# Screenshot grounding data
- - - - -

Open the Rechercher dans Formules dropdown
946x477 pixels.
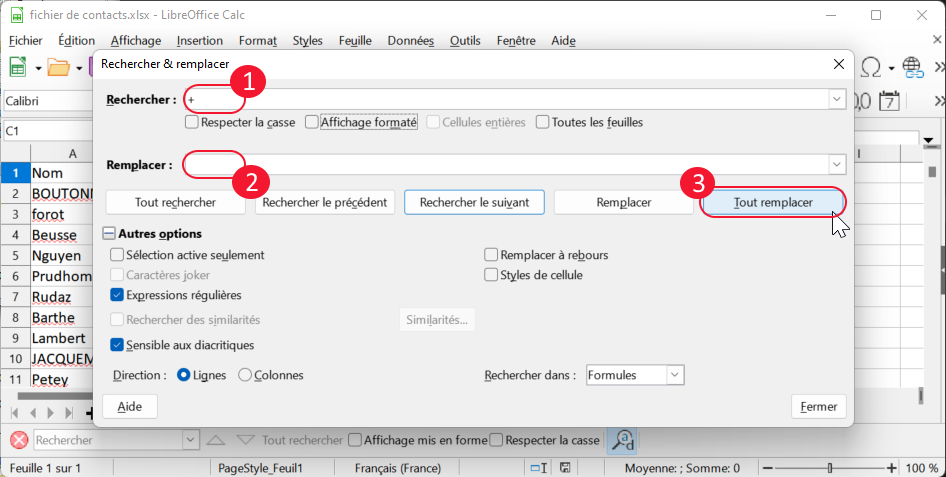[674, 375]
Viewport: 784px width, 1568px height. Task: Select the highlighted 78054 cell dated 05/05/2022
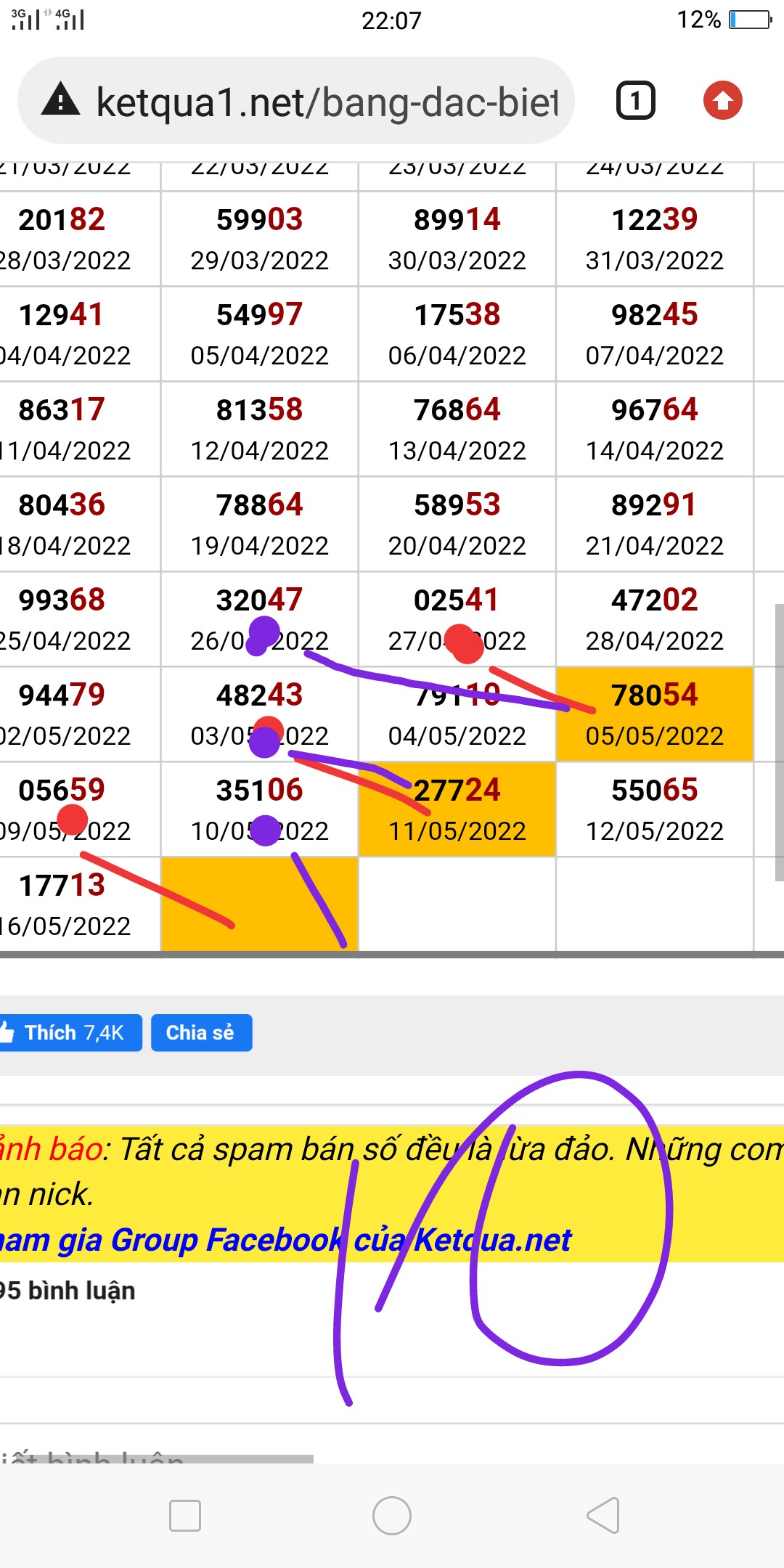[654, 714]
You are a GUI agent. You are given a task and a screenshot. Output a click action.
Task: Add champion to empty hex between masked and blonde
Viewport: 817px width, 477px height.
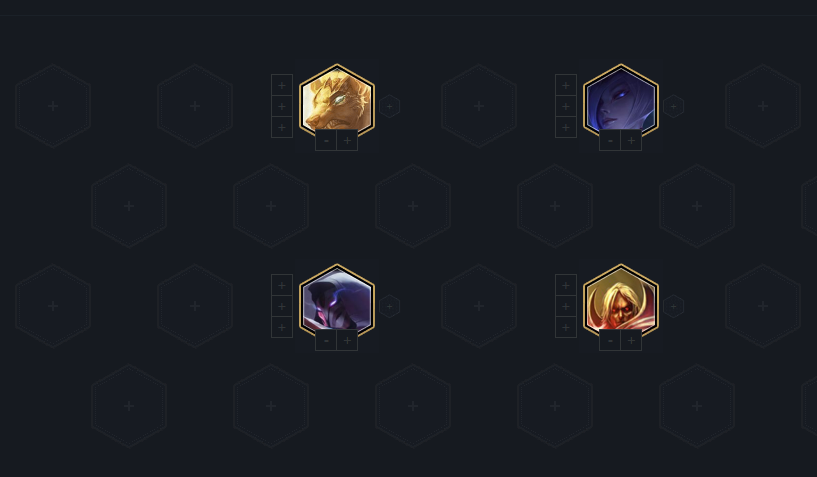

- - - - -

# TASK ITEM
Drop the images and transcribe the entries above exactly.

# SOLUTION BELOW
Open the Rechercher dans Formules dropdown
946x477 pixels.
[674, 375]
Viewport: 784px width, 1568px height. Task: Select the highlighted 78054 cell dated 05/05/2022
[654, 714]
You are a GUI agent. You are given a task and a screenshot. Output a click action.
Task: Add champion to empty hex between masked and blonde
Viewport: 817px width, 477px height.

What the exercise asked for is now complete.